Canon Master, Jackie Ranken discusses the art of finding simplicity in your winter landscape images.
Jackie expands on composition, lens, aperture, shutter speed, exposure options and most importantly, how to find the best background and the right distance from your subject.
Tips to make your winter images clean and simple
1. Look beyond your subject and choose a background that is uncluttered or is a long way away from the subject.
2. Choose a small f number to create a narrow depth of focus.
3. Move closer to your subject.
4. If necessary be prepared to do some gardening and clean up around the subject before you shoot.
We will all have our own preferences for what we like to photograph and what we want to say about a subject. I believe the most important elements are being in control of your gear and remembering to move around your subject to find the best angle and distance to your subject before you start shooting.
Having an idea for an image is the first step, the next step is the selection of your subject. The subject should dominate the composition and be free of complicated merges or backgrounds.
The idea of the photograph is the guiding rule that will help you to set up your gear. The camera techniques you use are the recipe that will make the shot. What you leave in the frame are the dominating ingredients of that recipe. The lens and aperture and shutter speed choice, combined with where you choose to make your photograph will cook your photographic cake.
To make an effective visual communication a photographer should understand how different focal length lenses and an appropriate aperture within the lens work to keep an eye focused on the subject. To make a composition that is pleasing to the eye and/or one that holds the attention of the viewer.
Lens selection and their characteristics
Long telephoto lenses give compression to an image where elements within the frame tend to squash together.
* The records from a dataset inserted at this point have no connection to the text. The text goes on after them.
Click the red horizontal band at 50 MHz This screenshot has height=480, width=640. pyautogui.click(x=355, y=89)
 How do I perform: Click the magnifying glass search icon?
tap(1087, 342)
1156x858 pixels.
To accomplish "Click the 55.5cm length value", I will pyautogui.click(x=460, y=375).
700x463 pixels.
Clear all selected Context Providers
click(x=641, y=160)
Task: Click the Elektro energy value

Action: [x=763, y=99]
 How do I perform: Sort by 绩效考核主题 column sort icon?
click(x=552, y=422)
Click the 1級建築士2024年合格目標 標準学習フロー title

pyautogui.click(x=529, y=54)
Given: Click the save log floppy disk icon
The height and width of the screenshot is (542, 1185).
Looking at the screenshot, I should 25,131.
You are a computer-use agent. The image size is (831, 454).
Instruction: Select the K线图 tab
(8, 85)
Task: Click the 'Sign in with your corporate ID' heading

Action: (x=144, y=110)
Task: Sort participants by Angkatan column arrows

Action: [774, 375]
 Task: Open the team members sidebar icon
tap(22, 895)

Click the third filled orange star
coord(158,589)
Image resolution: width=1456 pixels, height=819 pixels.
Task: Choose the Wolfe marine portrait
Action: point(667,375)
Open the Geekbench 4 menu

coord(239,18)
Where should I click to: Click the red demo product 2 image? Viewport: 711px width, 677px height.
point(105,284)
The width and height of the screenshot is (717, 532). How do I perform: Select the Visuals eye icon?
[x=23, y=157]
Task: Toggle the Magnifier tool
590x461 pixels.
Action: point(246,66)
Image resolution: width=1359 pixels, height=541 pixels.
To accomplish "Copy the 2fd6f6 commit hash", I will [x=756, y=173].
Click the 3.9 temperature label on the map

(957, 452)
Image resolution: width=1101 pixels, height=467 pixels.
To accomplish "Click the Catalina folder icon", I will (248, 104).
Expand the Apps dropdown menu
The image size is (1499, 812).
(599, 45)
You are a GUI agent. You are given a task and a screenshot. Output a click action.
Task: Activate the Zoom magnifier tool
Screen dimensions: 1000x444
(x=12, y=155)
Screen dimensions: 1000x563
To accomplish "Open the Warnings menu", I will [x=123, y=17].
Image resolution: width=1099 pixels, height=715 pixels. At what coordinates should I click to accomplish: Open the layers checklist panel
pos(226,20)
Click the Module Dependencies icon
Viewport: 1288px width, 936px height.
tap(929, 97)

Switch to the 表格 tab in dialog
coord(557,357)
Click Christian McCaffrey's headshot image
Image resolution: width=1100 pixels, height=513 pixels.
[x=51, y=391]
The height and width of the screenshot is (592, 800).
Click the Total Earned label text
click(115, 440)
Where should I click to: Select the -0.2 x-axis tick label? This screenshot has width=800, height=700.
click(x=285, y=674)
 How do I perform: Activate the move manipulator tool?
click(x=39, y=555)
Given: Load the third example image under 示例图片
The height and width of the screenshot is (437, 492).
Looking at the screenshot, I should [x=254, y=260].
The size of the elements within the frame tend to keep relatively the same size. The opposite happens with wide angle lenses.
Being closer to your subject will create a narrower depth of focus and visa versa for being further away.
Using an open aperture, small f number for example say an f2.8 creates a narrow depth of focus and the opposite happens with a closed down aperture like
Examine the images below, the three images were shot on the Canon EOS 5D Mark IV
with the same aperture F3.5, with a long 200MM telephoto lens with exposure compensation set at +1. (One stop brighter than mid tone grey @ ’0’).
On the day there was no wind and I was using a tripod so the shutter speed was used to simply create the correct exposure.
Image 1. – Most cluttered
In this image, the background is more in-focus because the subject is further away from the camera. I can see a narrow band of sticks with pods on the end, standing out from the blurry foreground and background. But it is hard to see what is going on or why the image was made. It is busy or cluttered.
Image 2. - Simplified
In the second image, I change position and move lower to the ground for a different perspective. This allows me to use a background that is cleaner, brighter and being further away from the subject it becomes more out of focus. Making the image more minimal and interesting. I can now see that the subject is a line of dancing dead daisies.
• The exposure was at + 1 to make the snow white and not a mid tone grey.
• Notice how the telephoto lens keeps the size of the stands of dead daisies similar in height.
Image 3. - Most simple
This third image shows what happens as you move the camera and lens closer to your subject at the same aperture. This image is much more about the individual dead flower heads in the snow. It has become a stronger statement about individual plants moving in different directions in a snow covered landscape.